Times have long been tough for the Coltrane and Rollins-smitten tenorist. First there exists the sheer volume of peers to contend with, each jockeying for a share of a dwindling listenership that can easily eschew their facsimile sounds for the source. Then there’s the challenge of adapting the masters’ vocabularies in a manner that doesn’t come off slavish or overly-derivative. With the deck stacked in such a way, it’s a wonder more don’t hang up their horns and opt for more uniformly lucrative or laudatory endeavors. In Walt Weiskopf’s case, as with a select few others, there’s really no alternative at all. It’s a calling that can’t be denied or subsumed, best dealt with by keeping as busy as possible in forwarding one’s art no matter what criticisms arrive in opposition.

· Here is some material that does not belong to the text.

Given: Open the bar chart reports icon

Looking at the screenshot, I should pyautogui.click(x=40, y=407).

Open Road works as a clever visual analogy for the sort of mind set needed to consistently circumvent the strictures of the circumstances described. Weiskopf’s been at it professionally for well over three decades, composing, gigging relentlessly as a sideman and leader, cutting records, teaching, publishing and accruing accolades and awards along the way. Seventeen albums later and Weiskopf’s staying power is beyond reproach. Facets of Coltrane and Rollins reside audibly within an instrumental argot that is clearly indebted to the giants, but never fawningly rote.

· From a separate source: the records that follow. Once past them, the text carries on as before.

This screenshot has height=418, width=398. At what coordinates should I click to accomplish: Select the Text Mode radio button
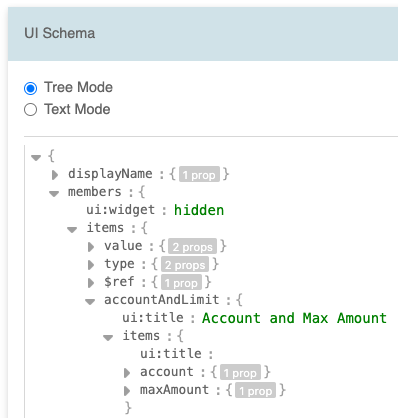point(30,110)
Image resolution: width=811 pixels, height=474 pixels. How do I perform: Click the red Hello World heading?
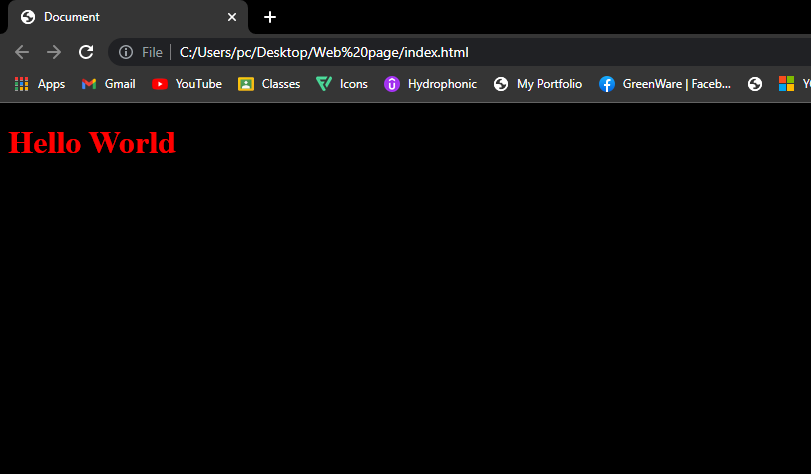pyautogui.click(x=92, y=143)

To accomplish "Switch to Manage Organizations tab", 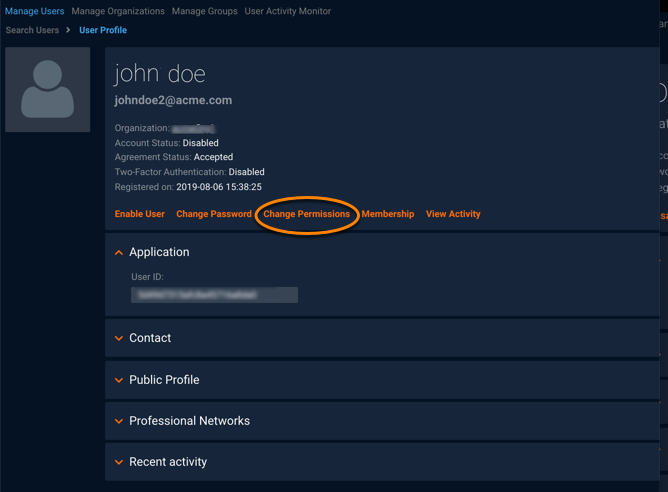I will (118, 11).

The twelve pieces here combine to just shy of an hour and the relative brevity of each ensures that the band regularly breaks a sweat via variety and tempo variation. Premonition” starts off as a textbook postbop obstacle course, but pianist Peter Zak and bassist Mike Karn drop out two thirds into the piece leaving the leader and drummer Steve Fidyk to plow ahead at a propulsive clip. “Let’s Spend the Day Together” has something of a Horace Silver cast about it in the dancing Latin rhythm undergirding Weiskopf’s lead and the effervescent comping of Zak. The title track presses the collective accelerator, prompting Weiskopf to cruise expressively through a set of resilient changes with Zak’s space-savvy attack leaving him plenty of room to move.

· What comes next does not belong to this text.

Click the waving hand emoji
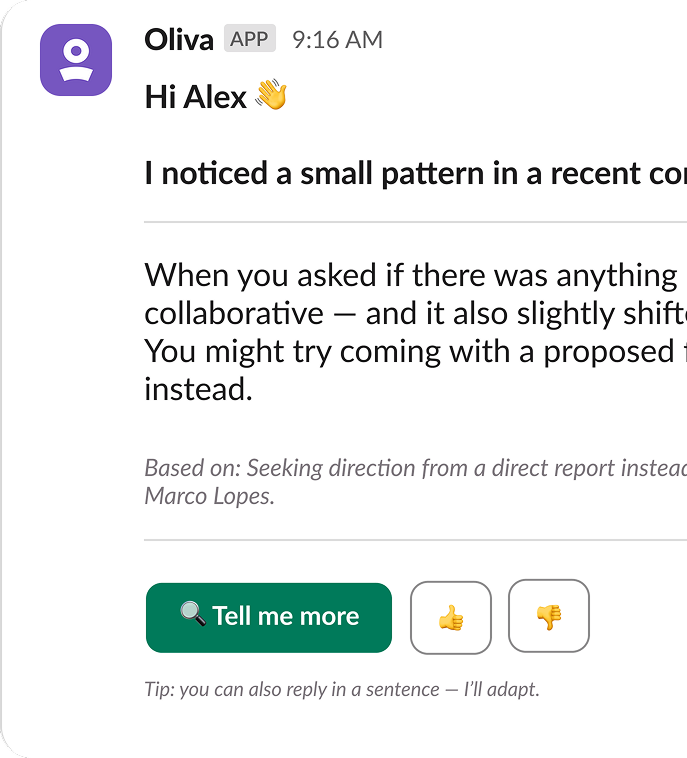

A rare departure from the Weiskopf pen, “Nancy (with the Laughing Face)” evinces the same playful bait and switch as the opener with tenor and piano relating the wistful theme, before the latter drops out and Karn steps up to offer the leader elastic support in his stead for a fleeting exchange. The driving “Gates of Madrid” carries the poignant urgency of a Sixties Joe Henderson or Booker Ervin number as Weiskopf invests his tone with a keening cry and Zak comps darkly at his side. Karn is more felt than heard, working with Fidyk to dial up the tension as Weiskopf ranges emotively to a tumult-stamped close. “Chronology” and “Electroshock” each contain a brisk assembly of sharp-edged, puzzle piece structures steeped in constructive colloquy. In pacing, placement and summary outcome the album works in the best episodic sense.